The club’s coach, Steve Komphela, confirmed this after the 2-1 loss to SuperSport United on 15 December, saying that he had to persuade the players to honour the fixture against Matsatsantsa a Pitori because the players did not take part in training that week;  they hadn’t been paid some of the monies the club owes them.

The Premier Soccer League’s (PSL) disciplinary committee (DC) punished Swallows for the no-show. 

Sundowns and Swallows were each given three points, along with a 3-0 scoreline, while the Soweto club was fined R1 million.

However, R600 000 of that R1 million was suspended, which meant the club only had to pay R400 000 and the costs of the sitting. 

But before Swallows were sanctioned, the club announced in late December that it would bring charges of their own on its players for misconduct and being involved in what it deemed an illegal strike.

This led to the hearing where it was recommended that 22 players be dismissed, with rumours that more dismissals would follow. 

Safpu slammed how Swallows have handled the matter, questioning the independence of the chair who was appointed by the club.

In a statement, which Safpu president Thulaganyo Gaoshubelwe read out before taking questions from the media on Tuesday, the players’ union alleged that the club’s financial problems have been long-running – going as far back as when they gained promotion to the elite league in 2022. 

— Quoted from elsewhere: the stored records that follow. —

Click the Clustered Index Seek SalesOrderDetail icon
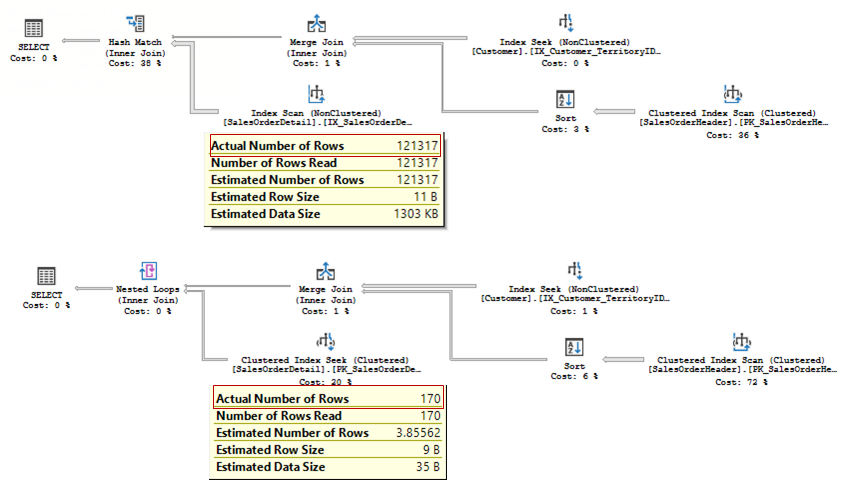 point(325,341)
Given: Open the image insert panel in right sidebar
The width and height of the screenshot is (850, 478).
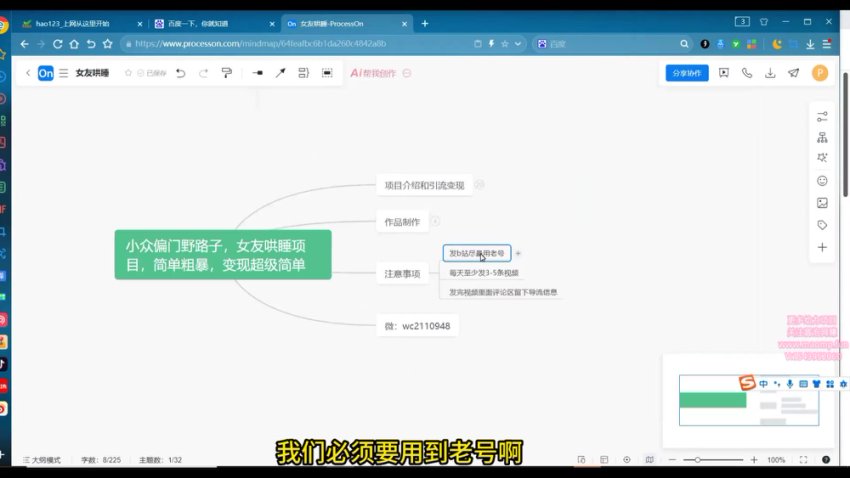Looking at the screenshot, I should [x=822, y=203].
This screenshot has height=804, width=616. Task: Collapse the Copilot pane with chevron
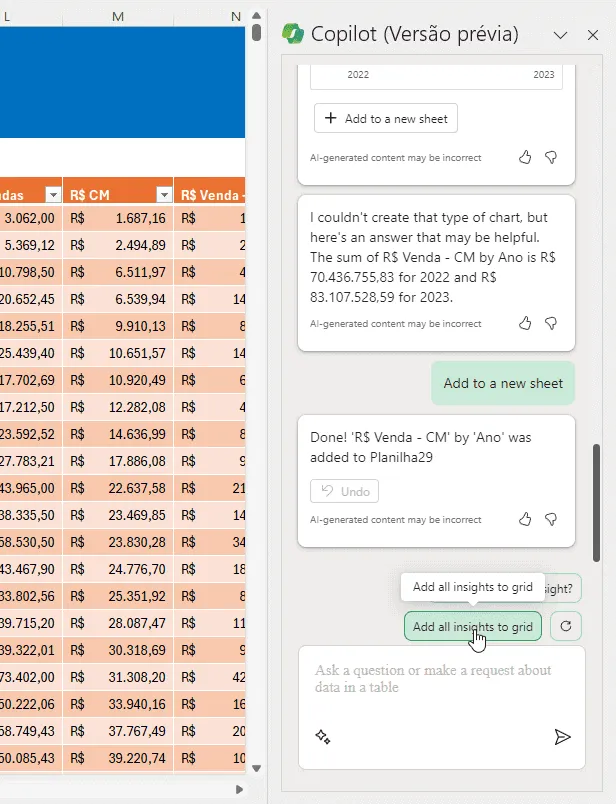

Safpu said the charges levelled against the players were trumped up and, once the recommendations are implemented, they will escalate the matter to the dispute resolution chamber and any other relevant tribunal. 

The union claimed that at no point did the players refuse to honour the fixtures, saying that the decision to cancel the matches was a “unilateral and autocratic” decision taken by the club’s chairperson, David Mogashoa. 

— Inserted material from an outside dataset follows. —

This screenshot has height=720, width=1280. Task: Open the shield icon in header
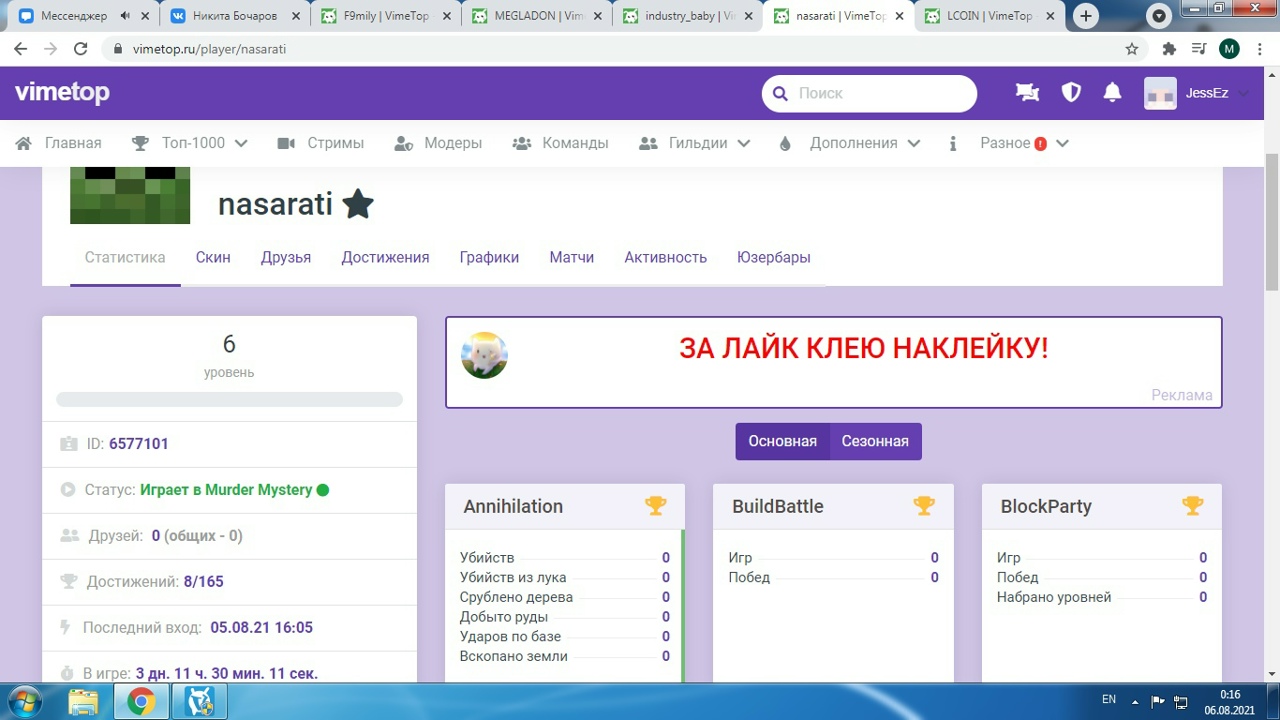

“This deceptive move is a clear attempt to evade financial responsibilities, including December salaries and outstanding payments,” the statement read. 

The union is representing the 22 players who have been dismissed, with the others whose matter hasn’t been finalised represented by either their agents or own lawyers.

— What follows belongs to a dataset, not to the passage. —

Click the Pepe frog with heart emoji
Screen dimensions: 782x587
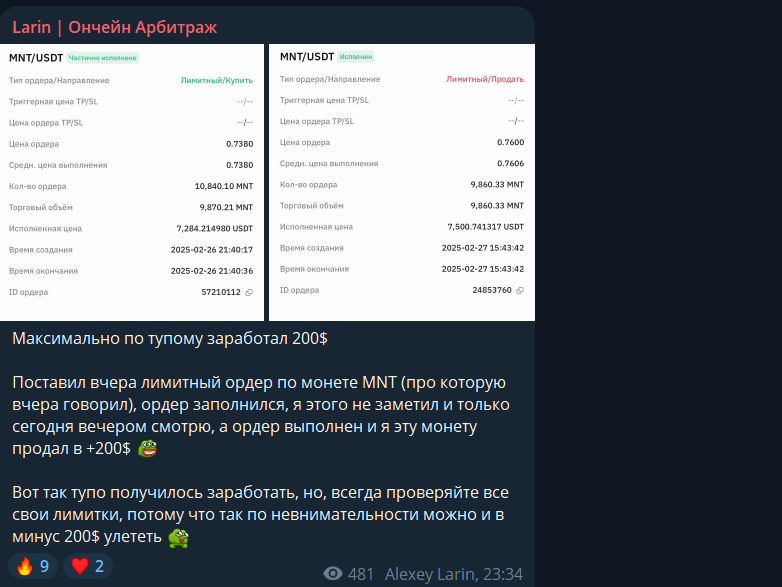(178, 538)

Gaoshubelwe revealed that the monies Swallows owe its players include signing-on fees.

“This (financial) problem doesn’t start now,” said Gaoshubelwe.

“It is very important to underscore that point. We can safely say that the players of Moroka Swallows have been honouring the games without pay, because they have not been getting their salaries as they ought to – in relation with their own contracts of employment. This whole façade that the players refused to play because they were not paid, is just simply that – a façade. At the heart of it is to try and terminate the players’ contracts, and then renegotiate the contracts of the players.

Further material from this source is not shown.